Selain itu, hoarding disorder juga sering dikaitkan dengan kondisi-kondisi lain, seperti:
- Demensia
- Obsessive compulsive disorder (OCD)
- Depresi
- Gangguan kecemasan umum
- Gangguan pemusatan perhatian dan hiperaktif atau attention-deficit/hyperactivity disorder (ADHD)
- Psikosis
Hoarding disorder juga disebut-sebut dapat berhubungan dengan pengabaian diri, yaitu pada orang-orang dengan kondisi tertentu, seperti tidak menikah, hidup sendiri, masa kecil yang suram, atau dibesarkan dalam rumah yang berantakan. Pada orang-orang ini, menimbun barang mungkin bisa membuatnya merasa lebih aman dan tenang.
Cara Mengatasi Hoarding Disorder
Hoarding disorder biasanya bermula sejak remaja atau dewasa muda dan akan semakin sulit ditangani saat hoarder mencapai usia paruh baya. Walau mengganggu, tak sedikit orang yang tidak menyadari hal tersebut sebagai kelainan.
Sebagian hoarder bisa saja menyadari kondisinya, tetapi tidak ingin mencari bantuan profesional, baik karena malu atau merasa bersalah. Padahal, kelainan ini sesungguhnya bisa menyiksa penderitanya, karena ketidakmampuannya untuk memisahkan dirinya dari barang-barang tersebut.
Meski mungkin tidak dapat menyembuhkan, penanganan yang berupa psikoterapi, dapat membantu penderita hoarding disorder untuk:
- Belajar memilah dan memutuskan barang mana yang harus dibuang dan mana yang masih bisa disimpan.
- Menyadari dan memahami apa yang membuat mereka menimbun barang yang tidak berguna. Terapis tidak akan membuang barang timbunan tersebut, tapi akan mendukung penderita untuk melakukannya sendiri.
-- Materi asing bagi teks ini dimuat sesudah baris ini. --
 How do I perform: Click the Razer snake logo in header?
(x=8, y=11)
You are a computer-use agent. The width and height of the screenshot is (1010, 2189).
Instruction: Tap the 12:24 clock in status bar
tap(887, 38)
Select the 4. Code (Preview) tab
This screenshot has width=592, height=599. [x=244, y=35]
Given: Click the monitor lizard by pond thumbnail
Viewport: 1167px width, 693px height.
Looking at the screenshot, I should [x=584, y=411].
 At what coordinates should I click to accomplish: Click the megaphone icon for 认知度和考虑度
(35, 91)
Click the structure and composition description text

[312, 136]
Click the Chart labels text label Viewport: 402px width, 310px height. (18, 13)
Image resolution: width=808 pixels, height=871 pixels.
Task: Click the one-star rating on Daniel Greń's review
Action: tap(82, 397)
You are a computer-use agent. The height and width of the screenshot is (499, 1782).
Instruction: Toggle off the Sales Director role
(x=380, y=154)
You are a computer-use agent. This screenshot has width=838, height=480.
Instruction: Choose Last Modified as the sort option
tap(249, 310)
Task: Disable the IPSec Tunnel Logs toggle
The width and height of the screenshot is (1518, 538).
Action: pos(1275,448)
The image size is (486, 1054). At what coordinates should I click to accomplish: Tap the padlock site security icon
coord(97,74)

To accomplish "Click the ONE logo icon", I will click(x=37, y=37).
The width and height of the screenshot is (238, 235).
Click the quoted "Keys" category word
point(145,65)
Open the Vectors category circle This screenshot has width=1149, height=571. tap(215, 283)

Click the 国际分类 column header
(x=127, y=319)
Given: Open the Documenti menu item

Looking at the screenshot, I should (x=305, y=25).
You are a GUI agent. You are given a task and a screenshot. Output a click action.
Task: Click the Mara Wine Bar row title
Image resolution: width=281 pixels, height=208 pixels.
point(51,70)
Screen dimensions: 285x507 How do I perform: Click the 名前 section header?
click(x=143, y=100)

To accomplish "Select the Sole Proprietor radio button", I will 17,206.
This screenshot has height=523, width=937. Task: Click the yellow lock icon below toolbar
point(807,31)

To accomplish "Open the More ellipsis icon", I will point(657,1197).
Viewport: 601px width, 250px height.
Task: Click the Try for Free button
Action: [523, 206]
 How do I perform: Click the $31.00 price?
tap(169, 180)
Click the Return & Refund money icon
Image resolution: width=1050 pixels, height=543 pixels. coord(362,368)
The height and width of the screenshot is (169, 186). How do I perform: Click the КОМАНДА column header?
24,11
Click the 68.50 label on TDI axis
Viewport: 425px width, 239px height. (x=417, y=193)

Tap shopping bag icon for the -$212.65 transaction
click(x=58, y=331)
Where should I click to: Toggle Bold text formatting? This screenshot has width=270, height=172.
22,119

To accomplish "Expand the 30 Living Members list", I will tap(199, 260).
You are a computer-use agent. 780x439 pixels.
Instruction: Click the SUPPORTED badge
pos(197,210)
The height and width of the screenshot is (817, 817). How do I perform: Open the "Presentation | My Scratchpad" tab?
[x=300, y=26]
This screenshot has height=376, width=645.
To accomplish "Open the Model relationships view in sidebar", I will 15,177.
- Belajar menolak dorongan untuk menimbun lebih banyak barang.
Selain membutuhkan bantuan psikoterapi, para penderita hoarding disorder juga membutuhkan dukungan dan pendampingan anggota keluarga guna memotivasinya untuk berubah.
Hoarding disorder tidak bisa disepelekan, sehingga membutuhkan penanganan yang tepat agar hidup seorang hoarder tidak terganggu. Untuk itu, jika kamu atau kerabatmu ada yang mengalami gejala dari hoarding disorder, ada baiknya untuk berkonsultasi dengan psikiater guna mendapatkan penanganan yang tepat.